We are not at war with a rational, traditional enemy.  Islamic jihadists repeatedly have shown a complete willingness to accept the ridiculous false promise of heavenly reward in exchange for ending the lives of numerous infidels in the most violent ways possible.  The World Trade Center, the Pentagon, and the fields of Pennsylvania bear ugly witness to that.  So while we observe that current airport screening measures presumably have not failed, can we extrapolate that they will remain 100% effective?  There may indeed come a day when even the most robust airport security measures will be defeated by terrorists, and we will lose yet another airliner and/or building.  Jihadists are a maniacally determined lot.

As an analogy, many years ago, state troopers and county deputies would hide behind Lucky Strike and Barbasol billboards in order to catch speeders in the act.  Years went by, and the game became more sophisticated.  Over-the-road truckers and ordinary motorists alike availed themselves of a new technology, citizens band radio, where they could advise one another on the speed traps ahead.  Police radar guns and laser guns escalated the nonviolent "arms race" in favor of the troopers and deputies.  The market countered on behalf of truckers with radar and laser detecting sensors.

Do you see where this is going?  Punch, counterpunch.  Thrust and parry.  The game goes on.  What becomes caught in the crossfire of analogous electronic surveillance measures are the individual liberties of the American citizens the protectors are supposed to guard.
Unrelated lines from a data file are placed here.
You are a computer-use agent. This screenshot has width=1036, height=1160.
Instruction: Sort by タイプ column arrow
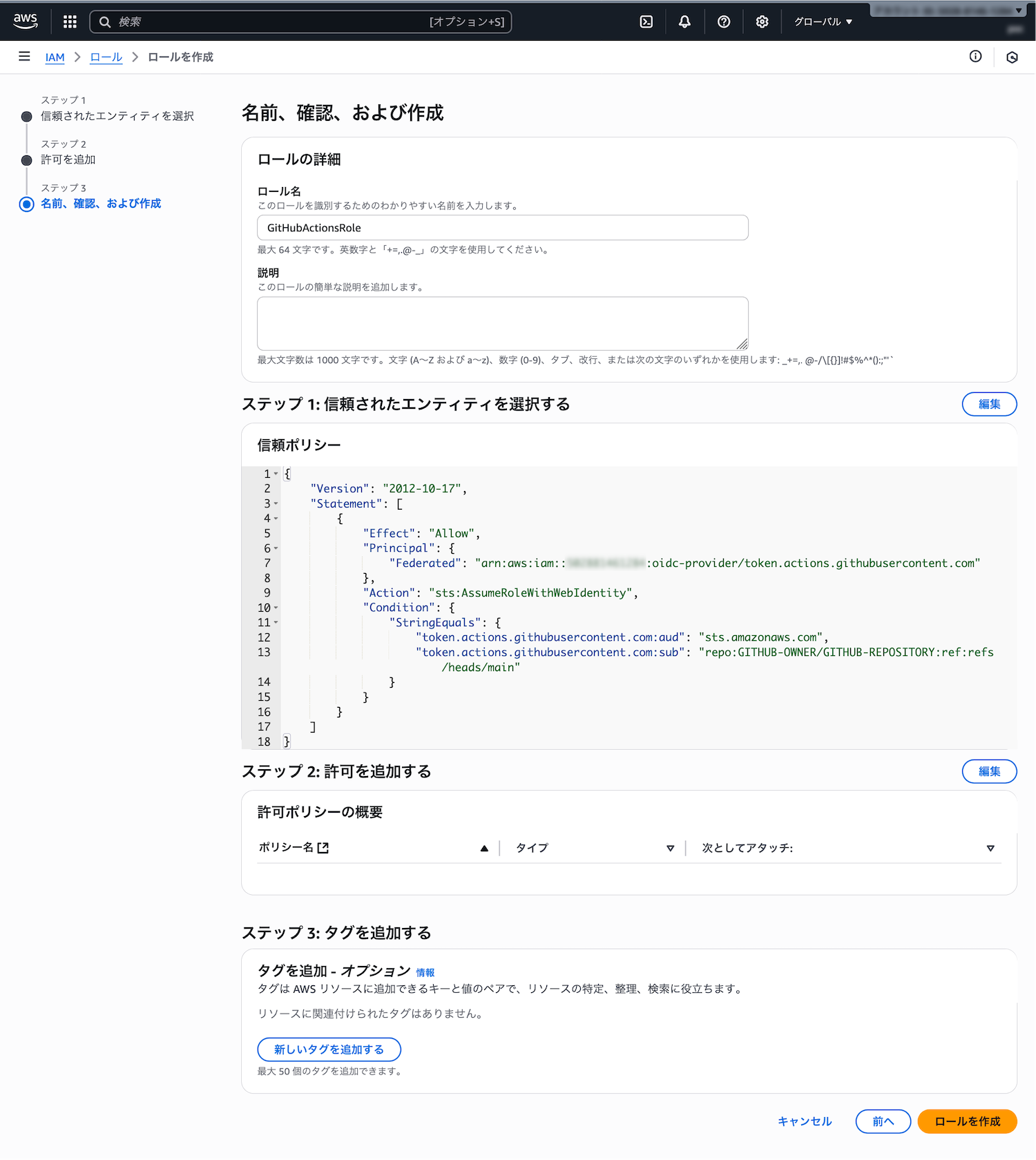pos(669,848)
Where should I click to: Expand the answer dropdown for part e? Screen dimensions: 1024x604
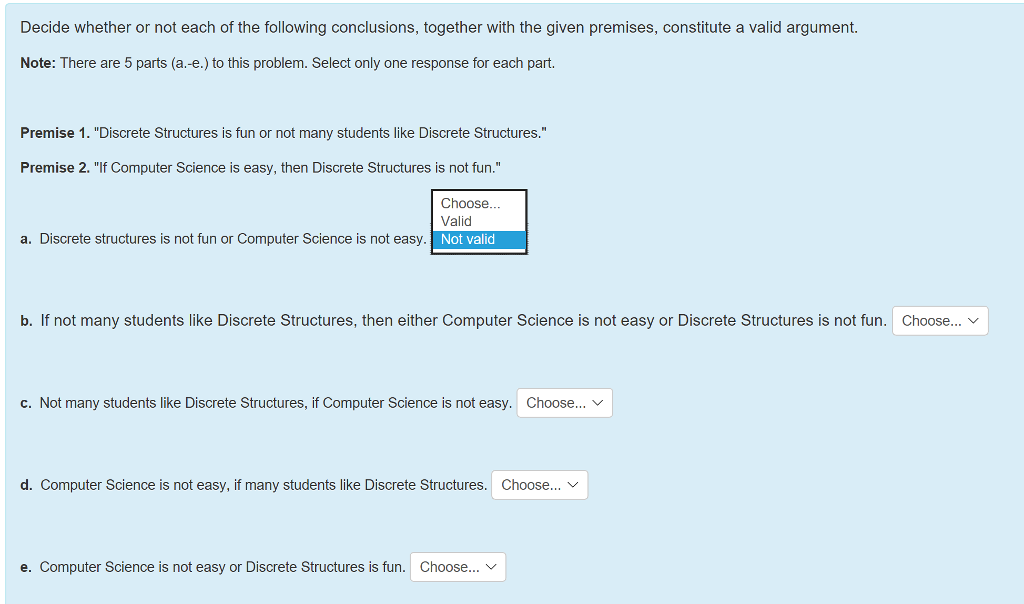pyautogui.click(x=458, y=567)
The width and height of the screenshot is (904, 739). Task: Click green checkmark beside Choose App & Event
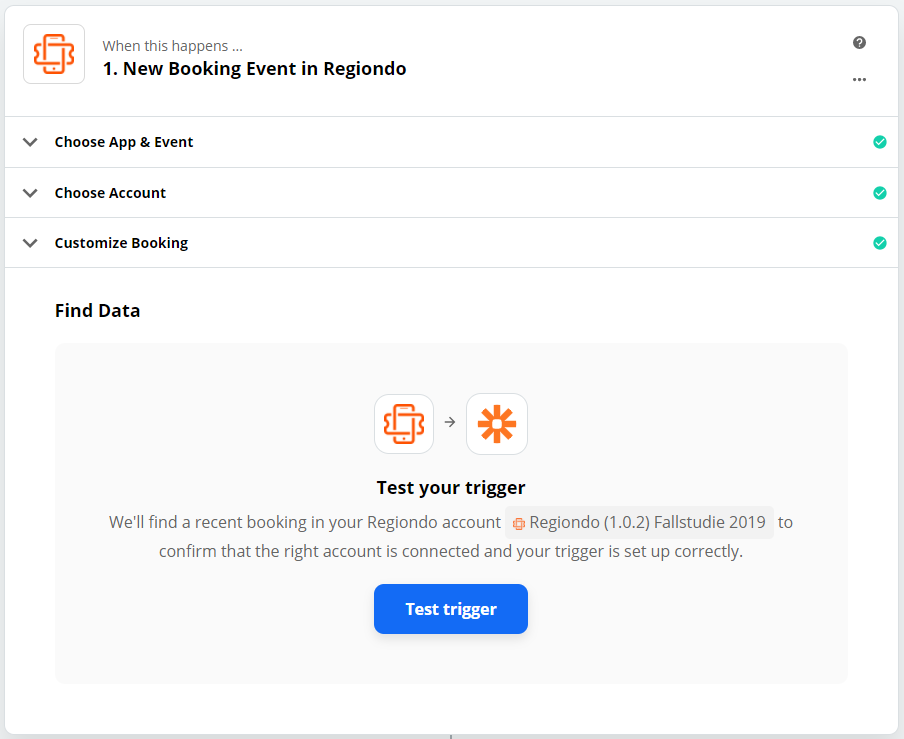(x=879, y=142)
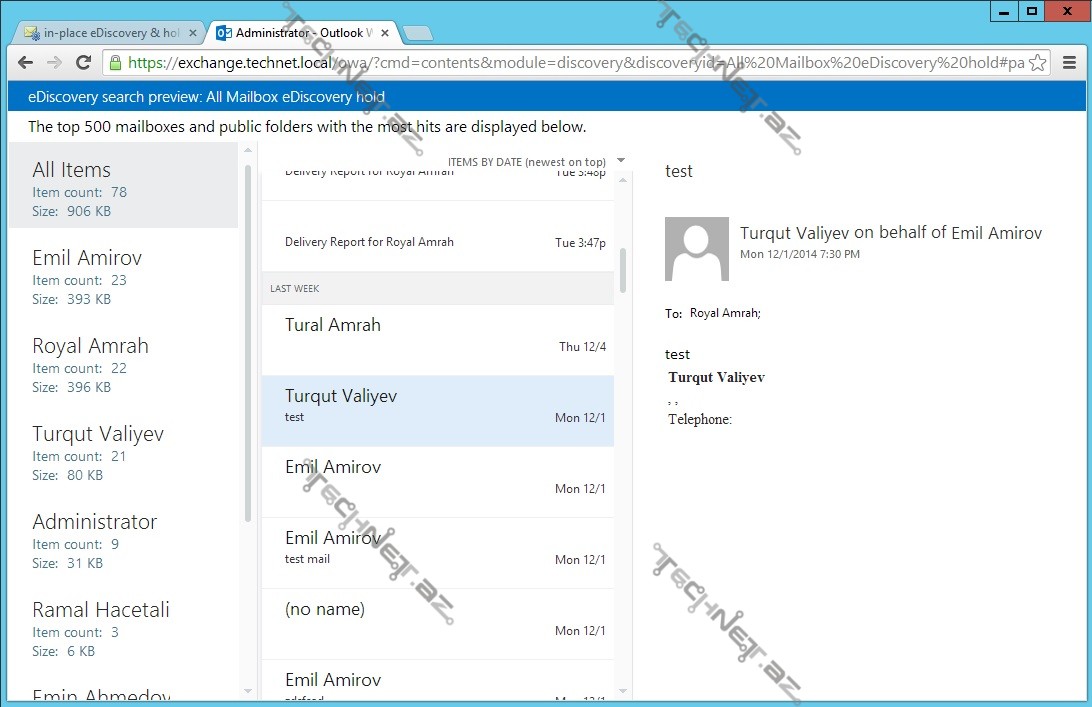1092x707 pixels.
Task: Reload the page with the refresh icon
Action: point(84,63)
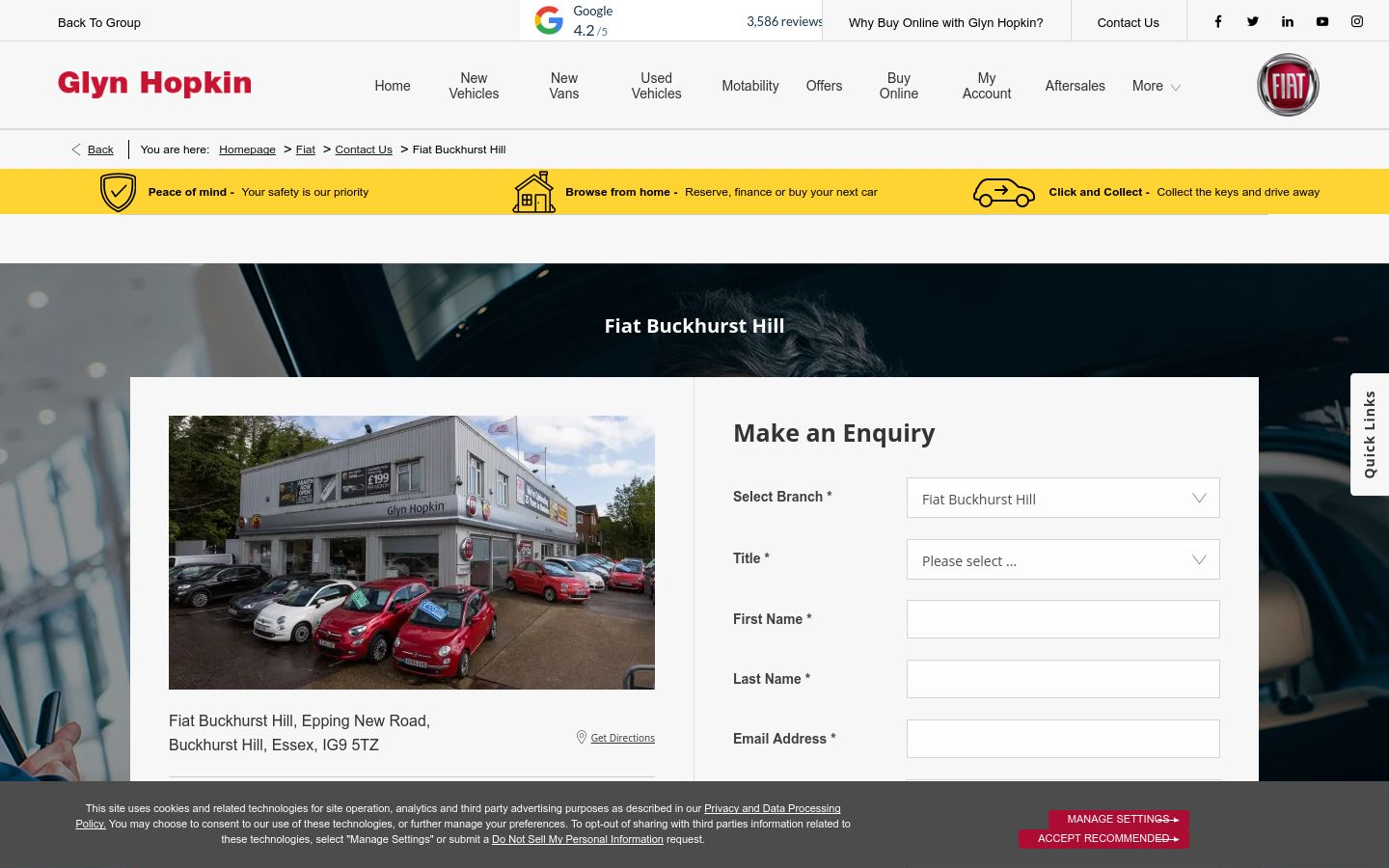Image resolution: width=1389 pixels, height=868 pixels.
Task: Focus the First Name input field
Action: (x=1063, y=619)
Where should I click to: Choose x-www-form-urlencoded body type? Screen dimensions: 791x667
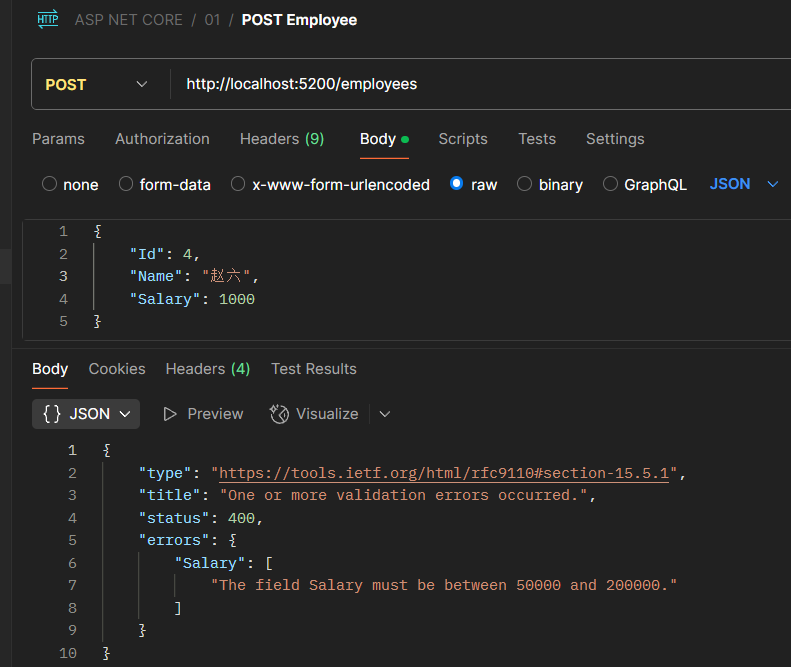(x=238, y=184)

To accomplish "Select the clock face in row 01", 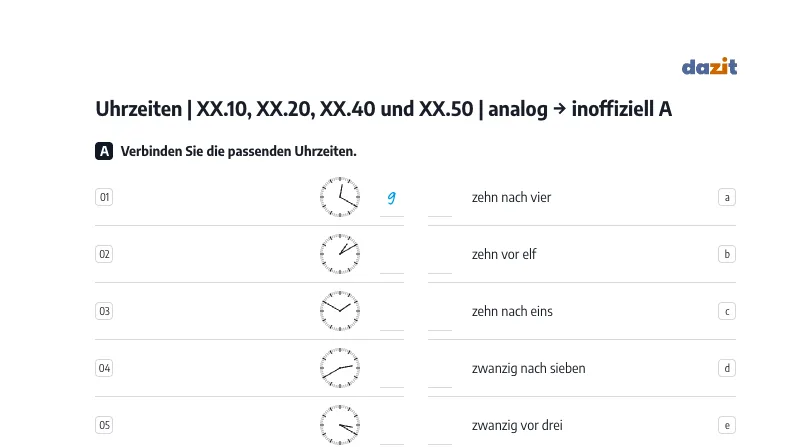I will pos(340,197).
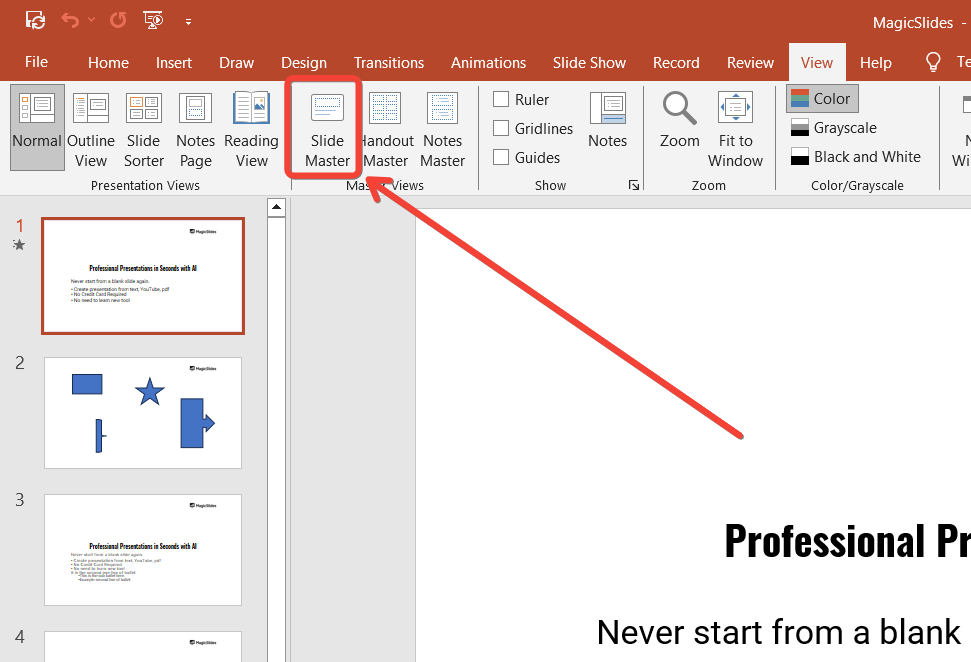971x662 pixels.
Task: Select slide 2 thumbnail with shapes
Action: [143, 412]
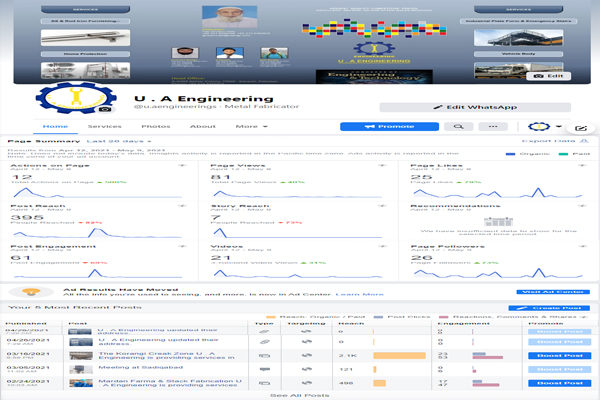The width and height of the screenshot is (600, 400).
Task: Click the search magnifier icon button
Action: click(x=459, y=127)
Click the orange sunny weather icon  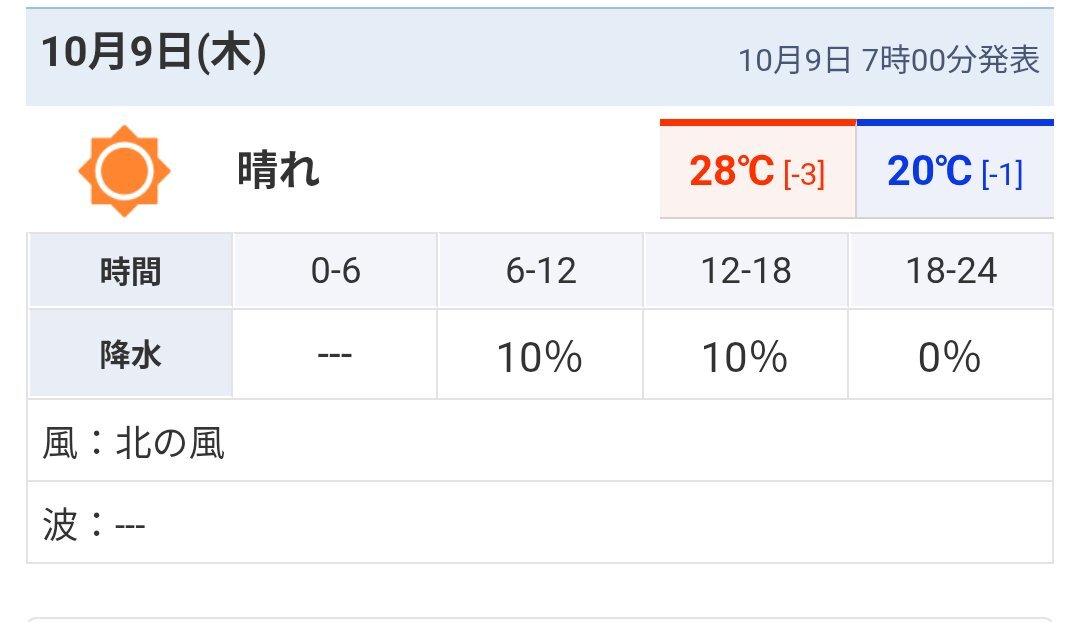(124, 171)
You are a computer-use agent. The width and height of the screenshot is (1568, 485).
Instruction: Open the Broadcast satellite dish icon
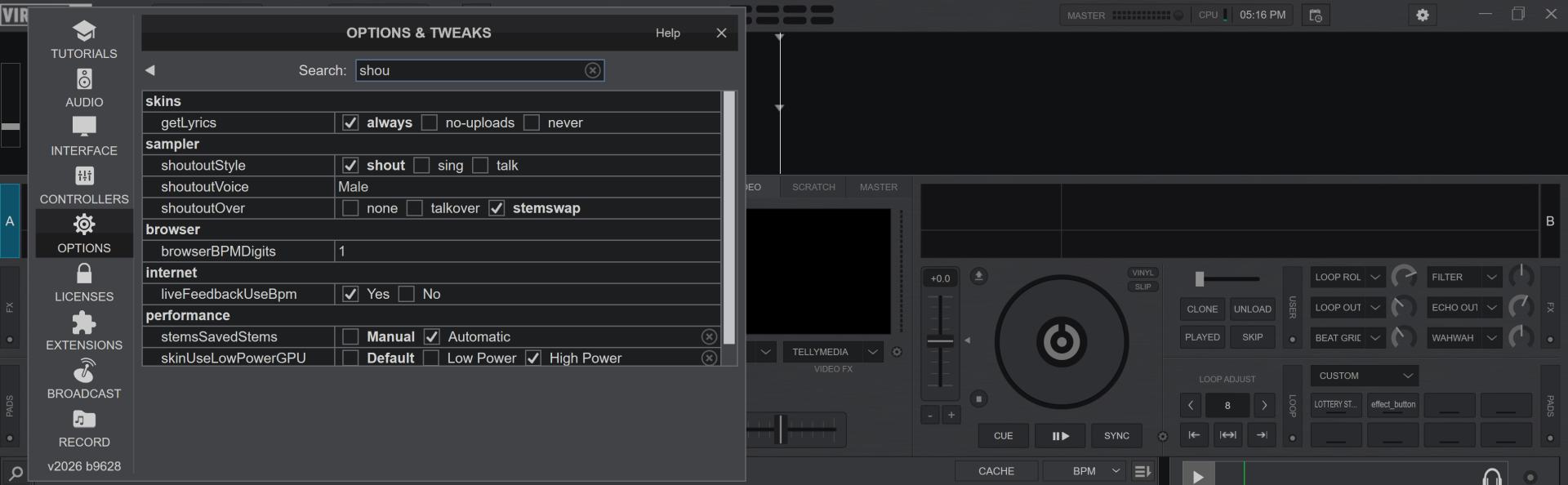tap(84, 371)
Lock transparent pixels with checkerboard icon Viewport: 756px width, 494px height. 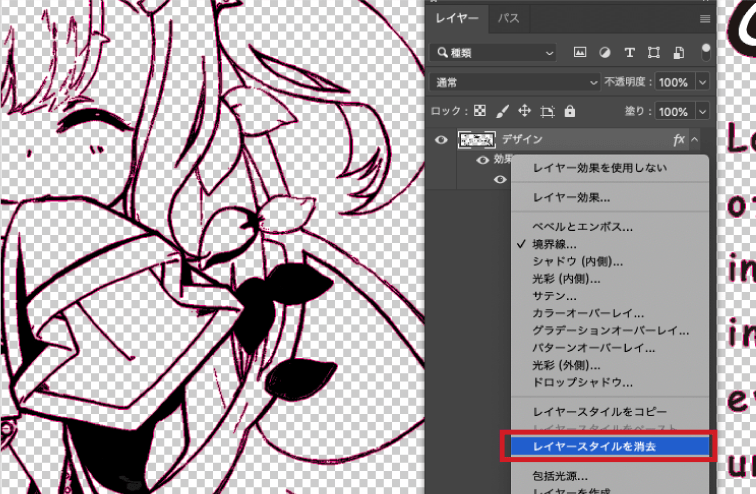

The escalation of DHS, state, and local surveillance measures by use of UAVs is a dangerous trend.  So, too, is the partnership this multi-level governmental cooperation represents.  Furthermore, as technologies improve, it is likely that the temptation to exploit those capabilities will increase as well.  We can accept the intrusions as a trade-off for imagined increased security -- or we can recognize that ill-defined and improbable external threats are no basis for the surrendering of liberty.

Supporters of aerial reconnaissance of civilians will sanctimoniously charge, "Where were you on 9-11-2001?  Safe at your desk a thousand miles away, I'm sure!  You didn't have relatives in those buildings or airplanes.  Who are you willing to sacrifice next time when we refuse to employ aerial drones?"  All very fair questions, but they miss the point.  If we are so concerned for the safety of the corporeal existence of our being that we will willingly hand over to a central government all responsibilities for our protection -- with the incumbent loss of individual rights and human dignity -- then we have no remaining semblance to past generations who treasured those same liberties.  If this is true, and we are ready to submit to invasive monitoring on this unprecedented scale, then the terrorists truly have defeated us.  The fires of liberty will have been lost; and we shamefully will have spat upon the graves of our Founding Fathers.

Call it hyperbole if you will.  American patriot Samuel Adams spoke of this dynamic more eloquently from a more eloquent age, when he said, "While the people are virtuous they cannot be subdued; but once they lose their virtue, they will be ready to surrender their liberties to the first external or internal invader. ... If virtue and knowledge are diffused among the people, they will never be enslaved. This will be their great security."  Who among you would say Adams was hyperbolic?